Ollama-OCR: Advanced OCR with Vision Language Models via Ollama

Introduction

Ollama-OCR is a powerful and versatile Python package designed for Optical Character Recognition (OCR). It leverages state-of-the-art vision language models, made accessible through Ollama, to accurately extract text from both images and PDF documents. With over 2000 stars and 200 forks on GitHub, this project demonstrates significant community interest and utility.

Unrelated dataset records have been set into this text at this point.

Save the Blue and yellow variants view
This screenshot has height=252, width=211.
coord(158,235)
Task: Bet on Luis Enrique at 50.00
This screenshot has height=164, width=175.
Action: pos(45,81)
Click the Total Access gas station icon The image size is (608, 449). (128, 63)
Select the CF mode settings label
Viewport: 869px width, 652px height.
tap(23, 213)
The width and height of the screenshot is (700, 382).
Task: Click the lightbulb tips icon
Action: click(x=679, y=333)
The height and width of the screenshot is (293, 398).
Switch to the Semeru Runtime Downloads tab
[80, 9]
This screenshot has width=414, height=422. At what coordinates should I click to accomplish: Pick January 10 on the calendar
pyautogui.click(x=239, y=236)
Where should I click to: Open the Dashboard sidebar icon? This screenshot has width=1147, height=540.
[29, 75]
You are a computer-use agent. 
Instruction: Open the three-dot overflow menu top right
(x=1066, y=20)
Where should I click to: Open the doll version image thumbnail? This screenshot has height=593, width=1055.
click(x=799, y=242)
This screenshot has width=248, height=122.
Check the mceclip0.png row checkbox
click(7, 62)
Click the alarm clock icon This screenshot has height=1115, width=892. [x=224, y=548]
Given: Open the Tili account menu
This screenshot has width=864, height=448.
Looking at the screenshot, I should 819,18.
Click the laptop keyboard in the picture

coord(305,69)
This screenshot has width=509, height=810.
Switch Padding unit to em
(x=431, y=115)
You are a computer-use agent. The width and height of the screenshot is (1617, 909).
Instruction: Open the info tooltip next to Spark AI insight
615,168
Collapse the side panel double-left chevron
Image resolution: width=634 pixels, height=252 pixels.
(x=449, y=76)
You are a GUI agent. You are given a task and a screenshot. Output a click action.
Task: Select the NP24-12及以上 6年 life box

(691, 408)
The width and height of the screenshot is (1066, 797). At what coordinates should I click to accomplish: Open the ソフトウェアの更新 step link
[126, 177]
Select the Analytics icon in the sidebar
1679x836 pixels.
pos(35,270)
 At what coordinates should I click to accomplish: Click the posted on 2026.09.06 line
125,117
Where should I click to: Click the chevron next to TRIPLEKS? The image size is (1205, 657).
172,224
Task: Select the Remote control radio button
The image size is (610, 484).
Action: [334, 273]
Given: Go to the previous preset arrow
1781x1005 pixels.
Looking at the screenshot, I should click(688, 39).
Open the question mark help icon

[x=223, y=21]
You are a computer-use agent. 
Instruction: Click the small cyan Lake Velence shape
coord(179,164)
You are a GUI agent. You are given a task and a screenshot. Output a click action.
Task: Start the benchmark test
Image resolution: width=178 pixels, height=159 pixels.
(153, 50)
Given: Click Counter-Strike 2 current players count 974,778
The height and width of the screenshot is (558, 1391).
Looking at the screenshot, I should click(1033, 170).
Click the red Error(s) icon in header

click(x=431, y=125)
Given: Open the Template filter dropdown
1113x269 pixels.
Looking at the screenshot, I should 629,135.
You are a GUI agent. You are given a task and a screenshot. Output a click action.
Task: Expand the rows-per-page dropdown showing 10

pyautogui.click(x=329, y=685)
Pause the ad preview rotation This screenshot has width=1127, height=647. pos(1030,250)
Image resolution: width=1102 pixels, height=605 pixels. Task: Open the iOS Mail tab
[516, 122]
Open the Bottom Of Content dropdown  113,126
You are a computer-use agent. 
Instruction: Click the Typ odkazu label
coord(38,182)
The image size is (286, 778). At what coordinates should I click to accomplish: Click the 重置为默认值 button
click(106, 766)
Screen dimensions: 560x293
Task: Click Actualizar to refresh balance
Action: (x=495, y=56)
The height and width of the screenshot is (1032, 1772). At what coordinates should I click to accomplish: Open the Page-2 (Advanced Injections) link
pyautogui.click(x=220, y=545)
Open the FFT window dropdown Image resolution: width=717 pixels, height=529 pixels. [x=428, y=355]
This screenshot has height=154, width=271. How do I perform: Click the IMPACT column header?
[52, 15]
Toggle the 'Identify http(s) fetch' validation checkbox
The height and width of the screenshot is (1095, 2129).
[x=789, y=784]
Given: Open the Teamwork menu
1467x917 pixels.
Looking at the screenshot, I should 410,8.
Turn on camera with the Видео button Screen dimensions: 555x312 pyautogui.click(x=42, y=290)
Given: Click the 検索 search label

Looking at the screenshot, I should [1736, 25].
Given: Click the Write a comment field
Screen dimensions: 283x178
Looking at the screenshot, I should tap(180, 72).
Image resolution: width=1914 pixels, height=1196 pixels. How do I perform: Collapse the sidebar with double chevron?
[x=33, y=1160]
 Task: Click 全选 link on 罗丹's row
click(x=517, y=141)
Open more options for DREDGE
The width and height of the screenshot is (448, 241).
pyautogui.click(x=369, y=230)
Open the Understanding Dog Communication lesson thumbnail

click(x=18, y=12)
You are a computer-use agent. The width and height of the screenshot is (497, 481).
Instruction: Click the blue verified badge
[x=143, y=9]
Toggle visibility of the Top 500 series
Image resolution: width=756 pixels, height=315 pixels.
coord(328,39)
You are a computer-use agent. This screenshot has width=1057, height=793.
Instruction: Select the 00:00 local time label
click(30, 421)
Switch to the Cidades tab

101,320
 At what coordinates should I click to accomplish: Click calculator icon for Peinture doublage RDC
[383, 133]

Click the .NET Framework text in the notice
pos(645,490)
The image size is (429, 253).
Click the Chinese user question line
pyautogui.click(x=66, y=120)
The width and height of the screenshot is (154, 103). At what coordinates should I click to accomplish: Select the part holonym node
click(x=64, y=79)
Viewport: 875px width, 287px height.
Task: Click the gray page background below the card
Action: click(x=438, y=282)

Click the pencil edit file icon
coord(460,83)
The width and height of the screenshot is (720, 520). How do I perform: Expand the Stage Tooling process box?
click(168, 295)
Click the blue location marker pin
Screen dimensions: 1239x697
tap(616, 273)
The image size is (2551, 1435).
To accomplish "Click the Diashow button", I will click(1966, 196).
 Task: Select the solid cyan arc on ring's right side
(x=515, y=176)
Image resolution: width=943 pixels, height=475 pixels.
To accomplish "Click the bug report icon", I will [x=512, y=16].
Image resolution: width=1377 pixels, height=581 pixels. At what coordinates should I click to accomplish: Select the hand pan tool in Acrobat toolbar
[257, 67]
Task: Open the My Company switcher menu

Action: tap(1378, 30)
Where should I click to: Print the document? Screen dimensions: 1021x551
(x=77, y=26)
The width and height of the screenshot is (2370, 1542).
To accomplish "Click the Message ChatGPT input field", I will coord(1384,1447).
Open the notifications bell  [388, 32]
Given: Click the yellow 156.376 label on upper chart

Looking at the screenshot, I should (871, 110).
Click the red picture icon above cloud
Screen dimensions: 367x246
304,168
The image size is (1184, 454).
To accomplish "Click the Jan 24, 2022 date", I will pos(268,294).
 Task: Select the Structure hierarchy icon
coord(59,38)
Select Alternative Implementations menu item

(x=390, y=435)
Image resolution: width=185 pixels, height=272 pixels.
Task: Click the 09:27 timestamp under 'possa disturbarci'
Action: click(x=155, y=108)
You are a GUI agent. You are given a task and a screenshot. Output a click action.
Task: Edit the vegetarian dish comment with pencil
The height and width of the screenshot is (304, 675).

It is available as a Python library for programmatic use and also features a user-friendly Streamlit web application.

Explore Ollama-OCR on GitHub

Installation

To get started with Ollama-OCR, you first need to install Ollama and pull the desired vision models.

Prerequisites

Install Ollama: Follow the instructions on the Ollama website.
Pull Required Models: Use the ollama pull command for models like llama3.2-vision:11b, granite3.2-vision, moondream, or minicpm-v.

ollama pull llama3.2-vision:11b
ollama pull granite3.2-vision
ollama pull moondream
ollama pull minicpm-v

Package Installation

Install the Ollama-OCR Python package using pip:

pip install ollama-ocr

Examples

Ollama-OCR provides flexible options for processing single files or batches, and also includes a Streamlit application for a graphical interface.

Single File Processing

Process an individual image or PDF file with a specified model and output format:

from ollama_ocr import OCRProcessor

# Initialize OCR processor
ocr = OCRProcessor(model_name='llama3.2-vision:11b', base_url="http://host.docker.internal:11434/api/generate")
# You can pass your custom Ollama API URL

# Process an image or PDF
result = ocr.process_image(
    image_path="path/to/your/image.png", # or "path/to/your/file.pdf"
    format_type="markdown",  # Options: markdown, text, json, structured, key_value, table
    custom_prompt="Extract all text, focusing on dates and names.", # Optional custom prompt
    language="English" # Specify the language of the text
)
print(result)

Batch File Processing

Efficiently process multiple images or PDFs in parallel from a directory:

from ollama_ocr import OCRProcessor

# Initialize OCR processor with parallel workers
ocr = OCRProcessor(model_name='llama3.2-vision:11b', max_workers=4)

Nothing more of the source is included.